**Given records**:
=== Begin Enclosure ===

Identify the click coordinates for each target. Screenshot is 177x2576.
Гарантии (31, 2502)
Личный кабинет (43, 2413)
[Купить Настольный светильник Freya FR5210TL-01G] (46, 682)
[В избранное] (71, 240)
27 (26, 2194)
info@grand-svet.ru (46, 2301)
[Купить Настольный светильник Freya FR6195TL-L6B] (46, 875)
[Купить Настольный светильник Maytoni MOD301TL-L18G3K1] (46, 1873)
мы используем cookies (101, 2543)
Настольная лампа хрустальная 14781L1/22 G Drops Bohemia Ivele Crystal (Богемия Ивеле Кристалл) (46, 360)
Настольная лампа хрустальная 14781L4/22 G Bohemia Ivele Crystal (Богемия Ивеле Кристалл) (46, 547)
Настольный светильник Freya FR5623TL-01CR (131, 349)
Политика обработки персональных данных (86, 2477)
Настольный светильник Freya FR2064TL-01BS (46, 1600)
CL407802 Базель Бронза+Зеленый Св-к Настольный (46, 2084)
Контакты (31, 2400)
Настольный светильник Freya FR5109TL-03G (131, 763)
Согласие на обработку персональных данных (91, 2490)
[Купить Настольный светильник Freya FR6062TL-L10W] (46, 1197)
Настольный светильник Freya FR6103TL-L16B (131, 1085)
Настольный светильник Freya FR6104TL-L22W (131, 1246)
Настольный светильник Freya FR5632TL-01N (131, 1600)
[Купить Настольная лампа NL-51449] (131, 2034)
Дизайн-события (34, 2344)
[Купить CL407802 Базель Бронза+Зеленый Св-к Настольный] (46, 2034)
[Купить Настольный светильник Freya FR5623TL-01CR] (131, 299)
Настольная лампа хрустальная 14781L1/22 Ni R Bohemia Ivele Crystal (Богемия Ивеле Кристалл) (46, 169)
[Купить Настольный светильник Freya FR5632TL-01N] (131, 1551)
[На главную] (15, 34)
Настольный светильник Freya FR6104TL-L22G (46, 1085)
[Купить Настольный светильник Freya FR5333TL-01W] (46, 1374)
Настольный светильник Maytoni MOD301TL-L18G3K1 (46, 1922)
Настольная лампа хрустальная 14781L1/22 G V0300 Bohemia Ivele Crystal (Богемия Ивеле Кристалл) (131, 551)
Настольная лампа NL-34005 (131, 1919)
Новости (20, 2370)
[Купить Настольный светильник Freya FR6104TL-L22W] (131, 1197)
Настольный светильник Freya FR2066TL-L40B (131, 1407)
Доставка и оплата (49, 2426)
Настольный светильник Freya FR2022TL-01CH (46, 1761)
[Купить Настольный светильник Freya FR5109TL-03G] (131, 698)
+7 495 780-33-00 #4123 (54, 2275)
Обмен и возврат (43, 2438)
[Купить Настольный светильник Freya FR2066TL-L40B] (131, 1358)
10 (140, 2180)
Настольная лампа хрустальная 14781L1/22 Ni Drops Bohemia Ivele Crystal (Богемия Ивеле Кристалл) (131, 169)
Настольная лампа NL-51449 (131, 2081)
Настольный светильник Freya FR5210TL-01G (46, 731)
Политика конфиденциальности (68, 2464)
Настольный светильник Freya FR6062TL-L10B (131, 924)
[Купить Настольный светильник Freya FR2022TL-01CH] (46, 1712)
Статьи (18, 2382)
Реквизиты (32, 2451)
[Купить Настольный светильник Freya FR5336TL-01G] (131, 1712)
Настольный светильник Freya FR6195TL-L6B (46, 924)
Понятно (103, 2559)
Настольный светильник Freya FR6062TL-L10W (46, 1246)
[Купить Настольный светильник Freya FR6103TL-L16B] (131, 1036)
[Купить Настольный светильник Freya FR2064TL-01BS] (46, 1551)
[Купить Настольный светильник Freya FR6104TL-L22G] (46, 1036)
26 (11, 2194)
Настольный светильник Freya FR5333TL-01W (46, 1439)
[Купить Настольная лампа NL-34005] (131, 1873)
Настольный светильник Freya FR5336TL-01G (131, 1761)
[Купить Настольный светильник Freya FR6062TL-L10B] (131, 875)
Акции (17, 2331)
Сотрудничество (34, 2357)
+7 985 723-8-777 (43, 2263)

=== End Enclosure ===
=== Begin Enclosure ===

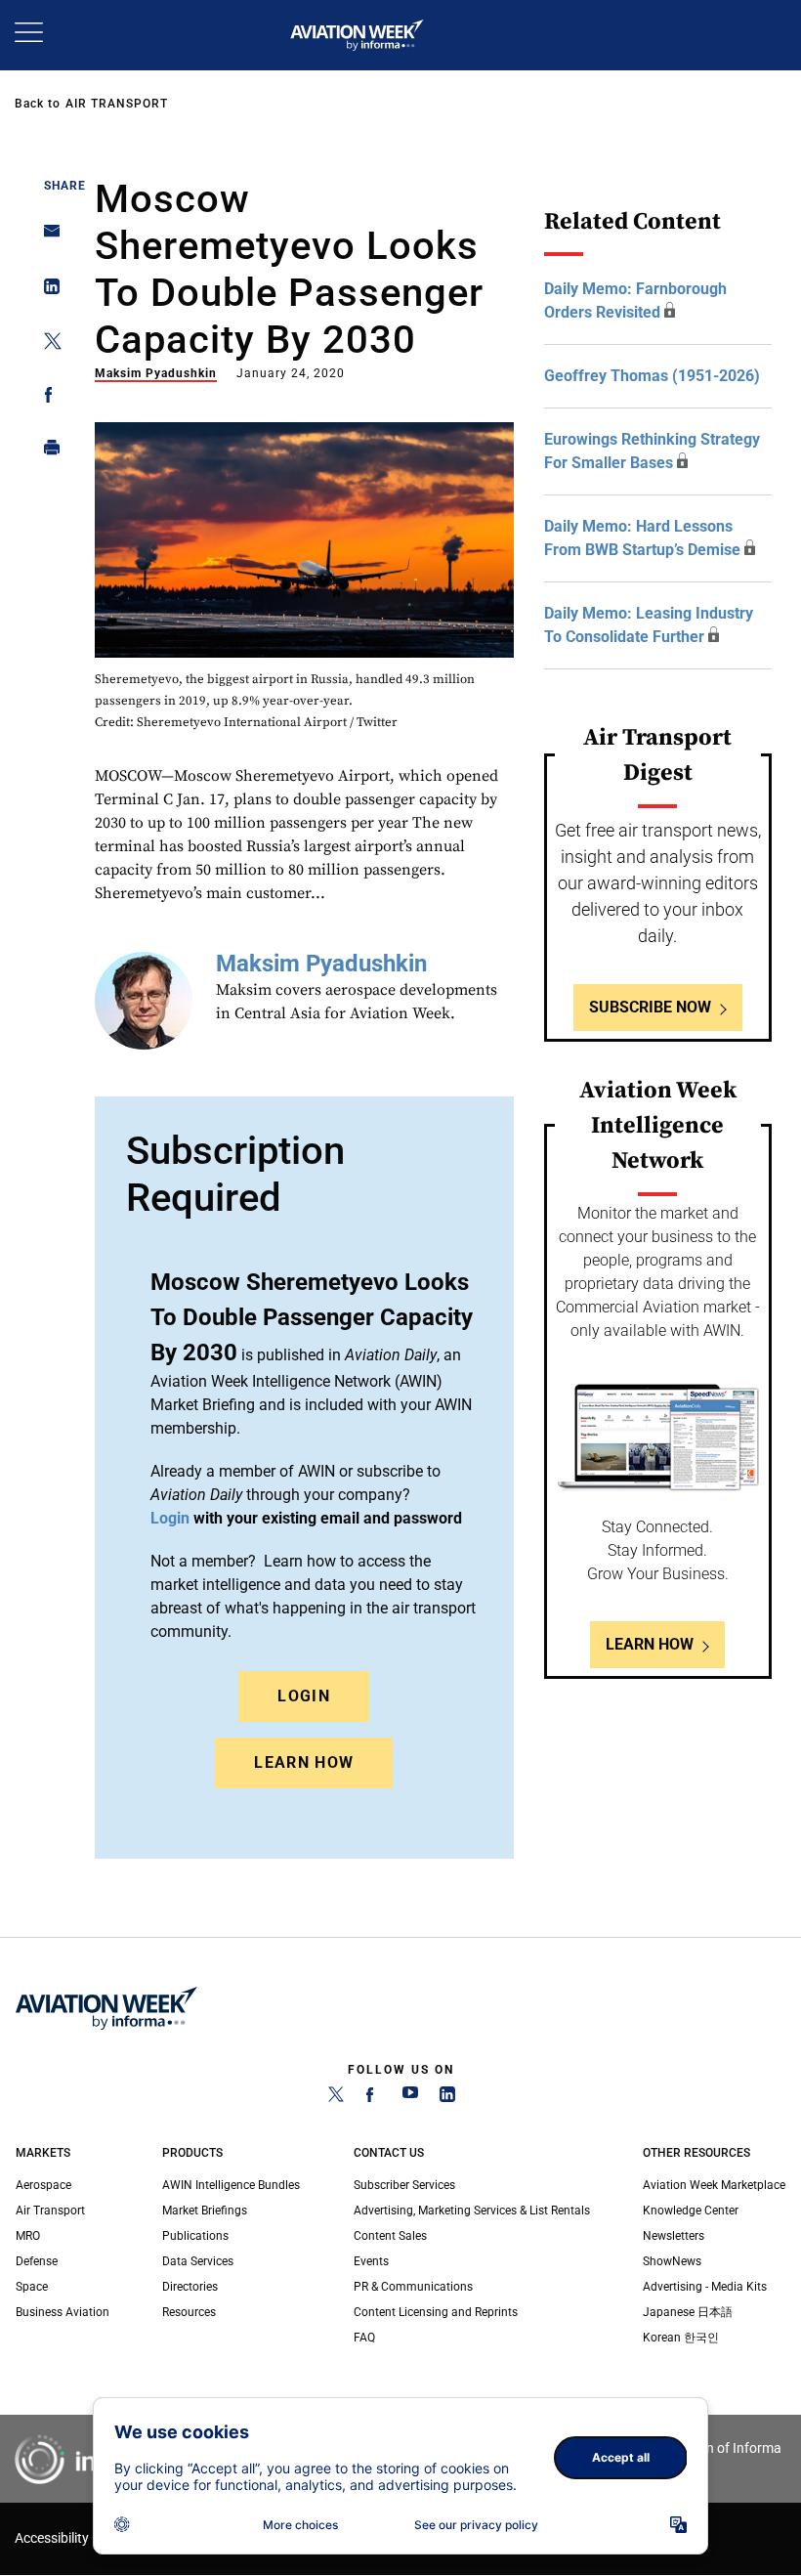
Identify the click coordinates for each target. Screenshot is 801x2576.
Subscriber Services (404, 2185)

=== End Enclosure ===

**Required work**: Select every line in the records above that contains the word "Ивеле".

**Finished exercise**:
Настольная лампа хрустальная 14781L1/22 G Drops Bohemia Ivele Crystal (Богемия Ивеле Кристалл) (46, 360)
Настольная лампа хрустальная 14781L4/22 G Bohemia Ivele Crystal (Богемия Ивеле Кристалл) (46, 547)
Настольная лампа хрустальная 14781L1/22 Ni R Bohemia Ivele Crystal (Богемия Ивеле Кристалл) (46, 169)
Настольная лампа хрустальная 14781L1/22 G V0300 Bohemia Ivele Crystal (Богемия Ивеле Кристалл) (131, 551)
Настольная лампа хрустальная 14781L1/22 Ni Drops Bohemia Ivele Crystal (Богемия Ивеле Кристалл) (131, 169)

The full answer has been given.